Lt. Ingram calls this area "hamburger hill" and rightly so. It is the corner that is made up of the very end of the sea wall that makes up the Ala Wai boat channel, joining at a right angle to the Levee that protects the Magic Island Lagoon. As a lifeguard, we all are certain of two things: 1)the waves break viciously and at their biggest heights out there, peaking over the remains of the extinct surf spot of lore known as Garbage Hole. and 2) on a 4-6 South Swell, you do NOT want to have to make a rescue in the is area; you will get very injured and the person your trying to help might have to be abandoned out of personal safety.
I really couldn't tell if the Boat was any closer as I watched Ian and Kaino blast thru all the chop out to the doomed sailboat, so I went back to the tower, 1 Golf, to get my berrings and sure enough, just as I lined it up thru the far left slot like rifle sight, it started to clearly move to the left and towards the jetty. I ran back to the point and there it was, a hundred yards closer and well inside the surf break. Now, the whole thing is unfortunately as foggy in my own memory as it was thru the rain, wind and white water exploding up into the air, but at some point, Jeff had sprinted back to get his camera and was now photographing. The jet ski had returned and Ian just let it float in the lagoon, parked safely while we all ran back and forth howling every time a peak broke into the abandoned sailboat, and in no time it was sideways and heading into the rocks. To me, what makes this side of the seawall so treacherous is that, on the lagoon side, it is a vertical, 10-15 foot high wall, but on the ocean side, the surf side, it is a classic, Scandinavian Dike, that is built for maximum strength and durability sloping down from the top at about a 30 degree angle down to the bottom, below sea level over about 15 meters.
So basically what that means to the poor soul who is trapped there is that climbing up the boulders to safety means getting grinded (hence the name Hamburger Hill) up like so much Starbucks Coffee du jour, escaping the jaws of the barreling wave that starts breaking out over the reef bottom.
Well, I confess to feeling a little guilty about how exciting it was to watch what used to be home to a wayward boat owner, getting crunched, bashed and rocked higher and higher up the levee making it all the way to the damn top!
It was a surprising display of Mother Nature, matter of factly perching a 37 foot sailboat up onto the Magic Island Seawall like a toy.

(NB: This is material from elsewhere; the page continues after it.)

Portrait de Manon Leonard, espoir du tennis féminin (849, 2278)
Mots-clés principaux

Well Jeff, the pictures you got were great, thanx for doing that, and we all kept saying we never saw anything like that. We got to watch a shipwreck from beginning to end, on a hunch that it was an accident, waiting to happen.
Such is Lifeguarding.


Anonymous said...

Is that top photo really from Hawaii or did you get it on one of your trips to Half Moon Bay?
Great photos.

wso2 said...

Back at work on Monday I watched the Boat owner and his salvage team strip down the boat still high on the sea wall.
I heard that someone actually tried to set the wreckage on fire over the weekend.
now that would have taken it to another level. And as I looked to the left over at the harbor, there was the other shipwreck, on the seawall protecting the last slip of boats, after the high tide picked it up off the Bowls reef and deposited it, in a suspiciously similar positing, some two meters away.